• **Your assignment**: Output only an exact transcription of the line containing "Open the ConsoleApp.MyTestClass type dropdown" and all lines that follow it in the data below.

Input for this task Start Marker

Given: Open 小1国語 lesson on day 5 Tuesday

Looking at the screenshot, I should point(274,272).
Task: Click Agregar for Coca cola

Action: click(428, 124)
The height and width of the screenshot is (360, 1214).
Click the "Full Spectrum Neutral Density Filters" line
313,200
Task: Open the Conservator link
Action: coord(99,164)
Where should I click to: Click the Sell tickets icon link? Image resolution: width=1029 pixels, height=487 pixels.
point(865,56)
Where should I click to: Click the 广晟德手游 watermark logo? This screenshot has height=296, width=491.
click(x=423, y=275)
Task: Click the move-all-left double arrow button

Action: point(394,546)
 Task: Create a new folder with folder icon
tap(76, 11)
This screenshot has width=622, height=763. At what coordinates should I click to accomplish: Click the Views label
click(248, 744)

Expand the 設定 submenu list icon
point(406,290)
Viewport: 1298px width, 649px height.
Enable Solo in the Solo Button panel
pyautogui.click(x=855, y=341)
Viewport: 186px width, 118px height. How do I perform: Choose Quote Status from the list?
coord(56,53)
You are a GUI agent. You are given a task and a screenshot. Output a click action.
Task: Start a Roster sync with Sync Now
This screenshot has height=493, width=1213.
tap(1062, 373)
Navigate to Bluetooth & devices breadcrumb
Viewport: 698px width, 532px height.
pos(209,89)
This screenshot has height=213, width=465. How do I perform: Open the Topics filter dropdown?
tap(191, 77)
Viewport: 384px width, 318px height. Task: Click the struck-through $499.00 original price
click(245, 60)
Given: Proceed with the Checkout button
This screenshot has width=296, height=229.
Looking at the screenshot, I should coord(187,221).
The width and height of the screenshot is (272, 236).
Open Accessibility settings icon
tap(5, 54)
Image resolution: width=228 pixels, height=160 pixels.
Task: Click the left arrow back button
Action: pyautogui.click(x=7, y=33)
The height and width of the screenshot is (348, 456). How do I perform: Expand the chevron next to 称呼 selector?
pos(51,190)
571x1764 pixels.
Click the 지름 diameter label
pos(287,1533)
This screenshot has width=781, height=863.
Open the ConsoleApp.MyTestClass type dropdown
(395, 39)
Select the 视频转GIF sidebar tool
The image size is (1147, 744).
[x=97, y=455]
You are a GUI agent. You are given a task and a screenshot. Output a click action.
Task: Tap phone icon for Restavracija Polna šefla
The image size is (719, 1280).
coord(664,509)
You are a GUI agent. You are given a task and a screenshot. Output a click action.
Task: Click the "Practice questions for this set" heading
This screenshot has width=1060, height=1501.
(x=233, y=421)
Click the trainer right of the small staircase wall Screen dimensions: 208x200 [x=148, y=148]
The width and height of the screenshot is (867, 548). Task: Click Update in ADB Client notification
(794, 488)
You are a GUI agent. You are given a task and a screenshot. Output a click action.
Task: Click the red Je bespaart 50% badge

Input for this task End Marker

• **Answer box**:
Open the ConsoleApp.MyTestClass type dropdown
(395, 39)
Select the 视频转GIF sidebar tool
The image size is (1147, 744).
[x=97, y=455]
You are a GUI agent. You are given a task and a screenshot. Output a click action.
Task: Tap phone icon for Restavracija Polna šefla
The image size is (719, 1280).
coord(664,509)
You are a GUI agent. You are given a task and a screenshot. Output a click action.
Task: Click the "Practice questions for this set" heading
This screenshot has width=1060, height=1501.
(x=233, y=421)
Click the trainer right of the small staircase wall Screen dimensions: 208x200 [x=148, y=148]
The width and height of the screenshot is (867, 548). Task: Click Update in ADB Client notification
(794, 488)
You are a GUI agent. You are given a task and a screenshot. Output a click action.
Task: Click the red Je bespaart 50% badge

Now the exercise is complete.